Handyman/Carpenter/Unlicensed "Contractor"/Does everything and anything better than anyone else and expects a lot per hour but will give you a deal on your work to be done. = Independent minded nice fellow, talks long, takes forever to do the work, would rather be sailing.

Handyman = "jack of all trades" = truck or van + dog and some tools. (sometimes)

Carpenter 1 = "in name only but actually a handyman", or works in construction building homes and handyman as a side job.

Carpenter 2 = long extensive experience as a carpenter, either on his own or as a side business does home repairs.

Carpenter 3 = long extensive experience as a licensed journeyman union trained finish carpenter retired from his own home building company and now keeps busy because he likes working, so does home repairs on a select basis to good customers.

Carpenter 3 & sons.

Depending on the how much you want to spend and quality expectations and extend of the projects: select from the above.
How do I determine what the cost should be?

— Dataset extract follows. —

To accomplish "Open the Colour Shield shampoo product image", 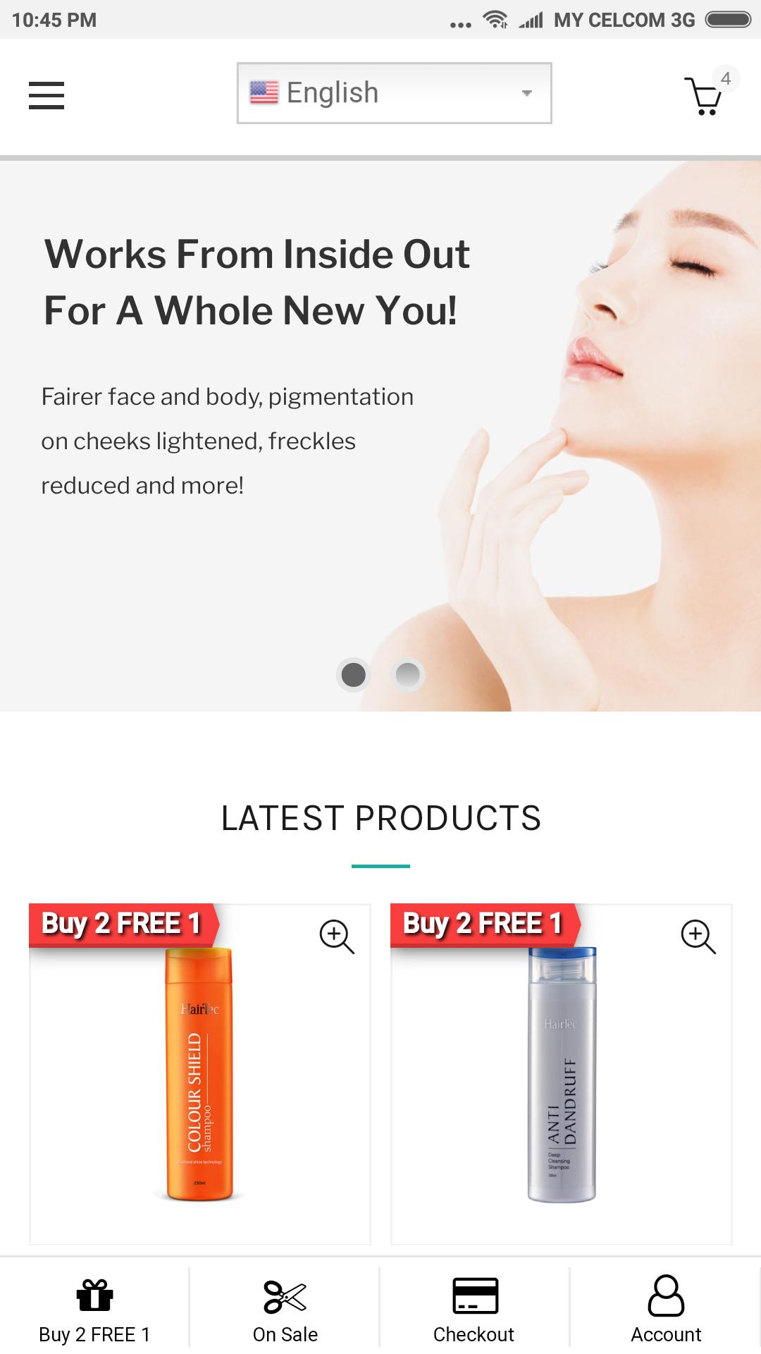I will (x=199, y=1073).
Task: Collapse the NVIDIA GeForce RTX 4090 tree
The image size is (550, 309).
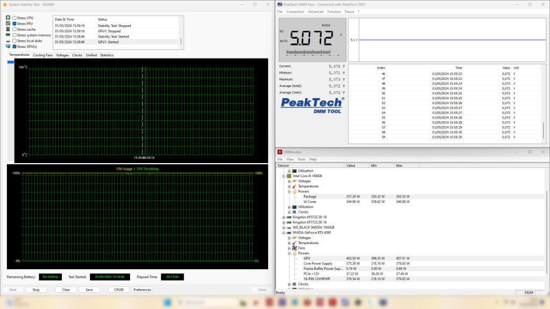Action: tap(284, 233)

For example, here's what we are requesting be done:

-New front screen door
-Replace weatherstripping on two other doors
-Replace a few kitchen tiles on backsplash
-Remove grout around bathtub and add caulk
-Add shelf to pantry
-Repair botched drywall job on a small ceiling area, about 2x2 feet.

In my head, I am thinking all of this should be able to be done in a day or day and a half by someone who is skilled. So I'm thinking at $50 an hour for 8-12 hours, $400-600 plus materials. Am I even in the ballpark?
Top
New front screen door (install new or replace)?
If new and new frame out, then price of door plus $200+.
Weatherstripping on 2 other doors. Depends if there's damage when removing or it is frozen/rusted in place. Depends if the right replacement can be found, if not, then takes longer to modify. Can be done nice or sloppy. Can take an hour or 3 hours.
Kitchen tiles on backsplash. Have spouse choose replacement, get the tiles yourself, exchange until you get the right one's. If a bad match then a larger job might be called for. If chipping the grout and base out is difficult to do cleanly, will take long. Not everyone does good tile work.
Removing grout around bathtub can be quick or long depending on adhesion and underlying "rot" and discoloration. What kind of caulking replacement. Caulking can be okay, perfect, or really sloppy. It is an art. If moisture under existing grout, then more trips to let it dry. If patching beneath is needed, then longer.
Add shelf to pantry can be nice cabinet quality work or a handyman level add brackets and a premade Home Depot shelf, or what. Do you want it to look like the rest of the pantry and blend in. That takes time and skill. And will take long.
Repairing a lousy drywall job can be worse than finishing new drywall. While 2x2 may seem small, the blend area can be large. If the existing drywall is really a mess, then sometimes cutting it out along the joists and doing a really nice blend and paint is going to come out flawless, but that is a high skill level. Not all handymen and carpenters are good tapers. It is a high skill level.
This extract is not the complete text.